■ **Brief**: Rewrite the lines below with "tree pane" changed to "navigation pane" and everything else left as it is. Leave the pictures out of your answer.

[Dataset entries]
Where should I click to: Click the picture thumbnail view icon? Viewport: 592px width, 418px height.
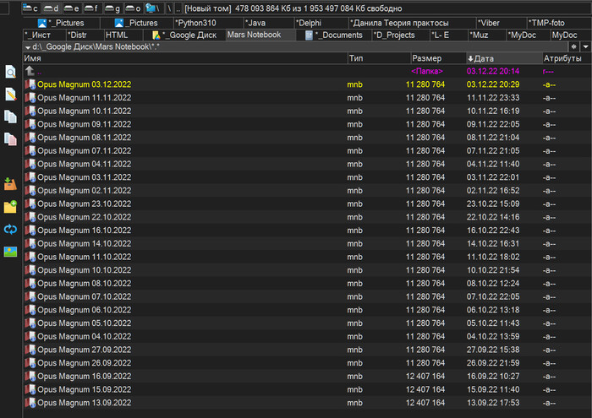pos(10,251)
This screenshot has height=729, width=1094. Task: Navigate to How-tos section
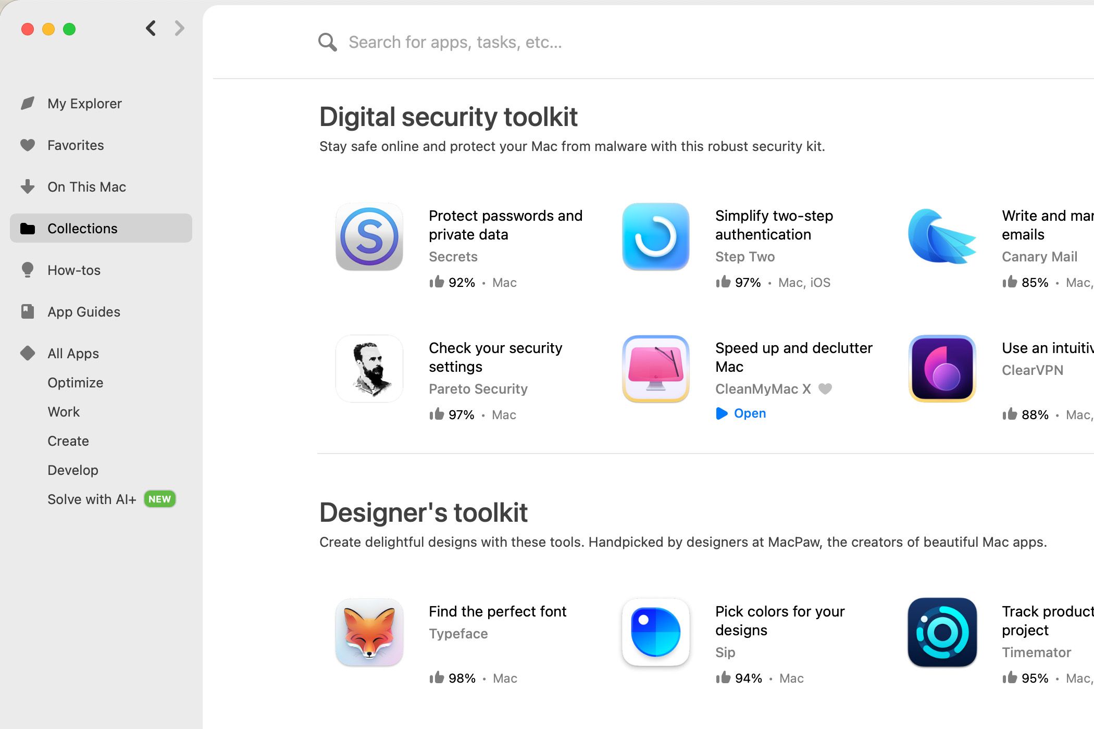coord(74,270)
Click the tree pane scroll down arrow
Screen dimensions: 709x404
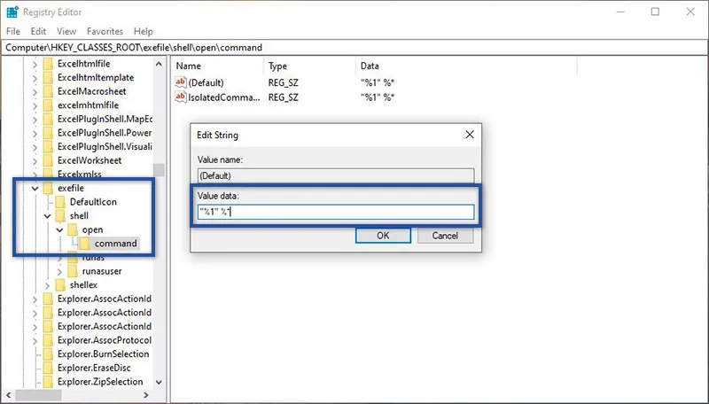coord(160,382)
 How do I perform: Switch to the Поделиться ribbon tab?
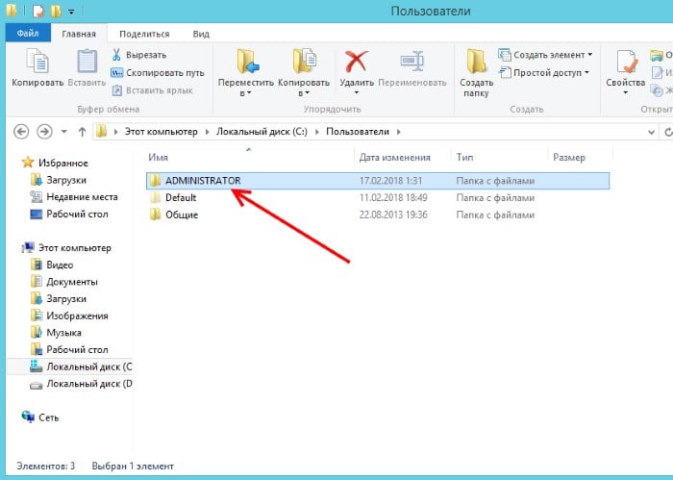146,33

■ **Answer to this problem**:
Where should I click to: Click the picture thumbnail view icon? Viewport: 592px width, 418px height.
pos(10,251)
This screenshot has height=729, width=1094. Task: Navigate to How-tos section
coord(74,270)
Click the navigation pane scroll down arrow
Screen dimensions: 709x404
coord(160,382)
 How do I perform: Switch to the Поделиться ribbon tab?
146,33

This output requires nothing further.